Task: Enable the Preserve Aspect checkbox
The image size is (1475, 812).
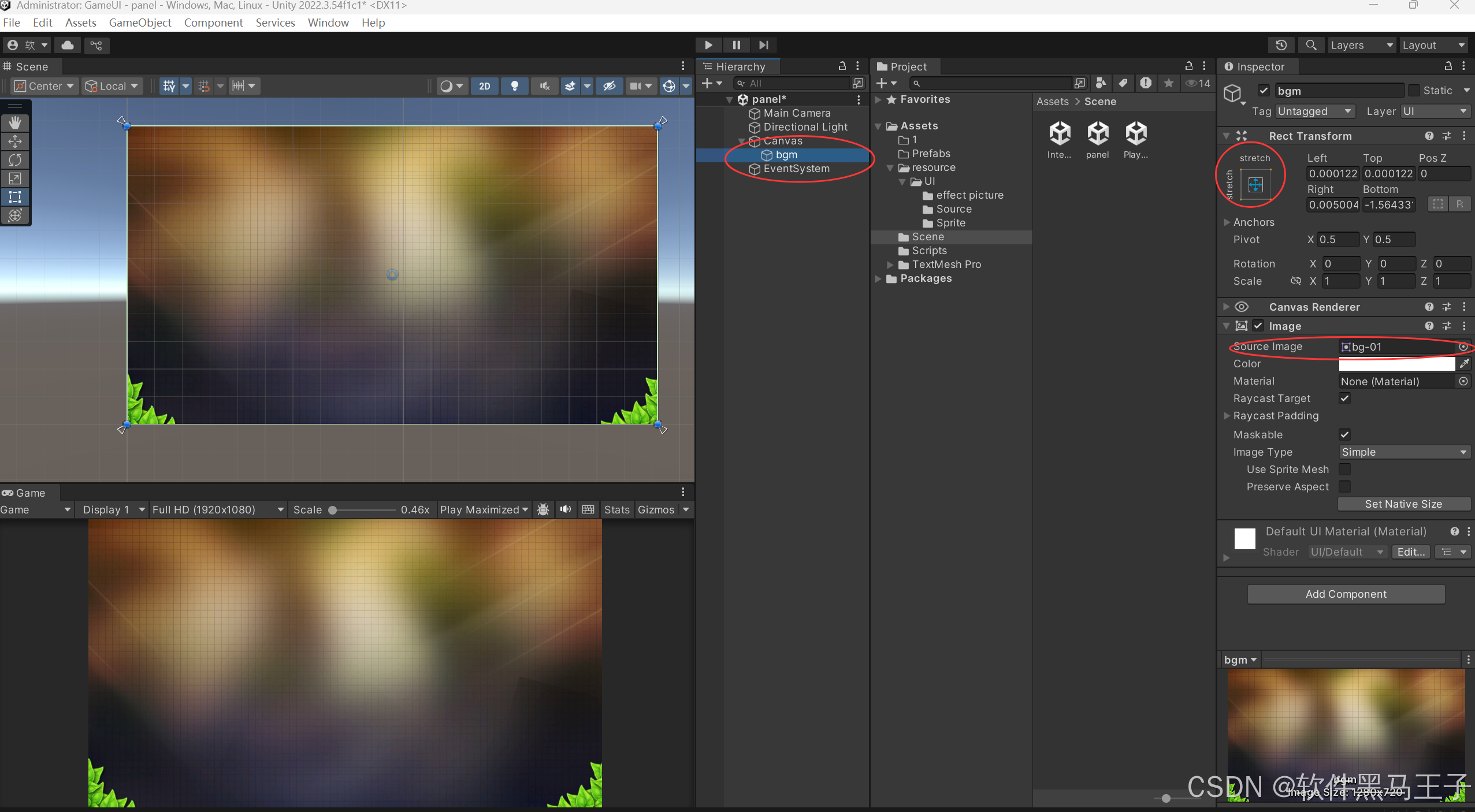Action: pos(1345,487)
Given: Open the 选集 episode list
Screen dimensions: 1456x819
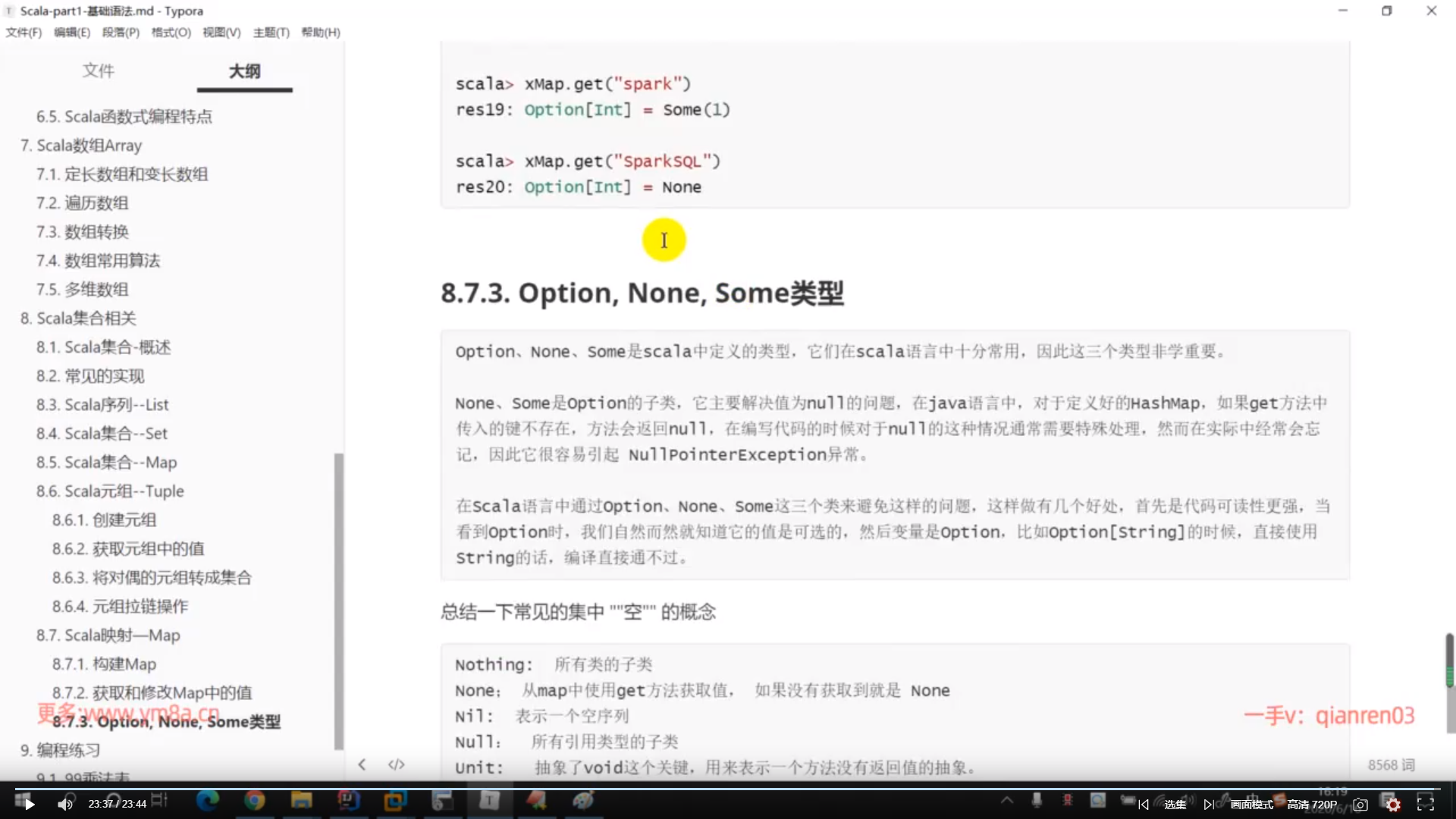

- _Exercise brief_:
The answer must be the full listing, exact in every line, with the pictures removed.

- _Solution for this task_:
Task: Enable the Preserve Aspect checkbox
The image size is (1475, 812).
Action: pos(1345,487)
Given: Open the 选集 episode list
Screen dimensions: 1456x819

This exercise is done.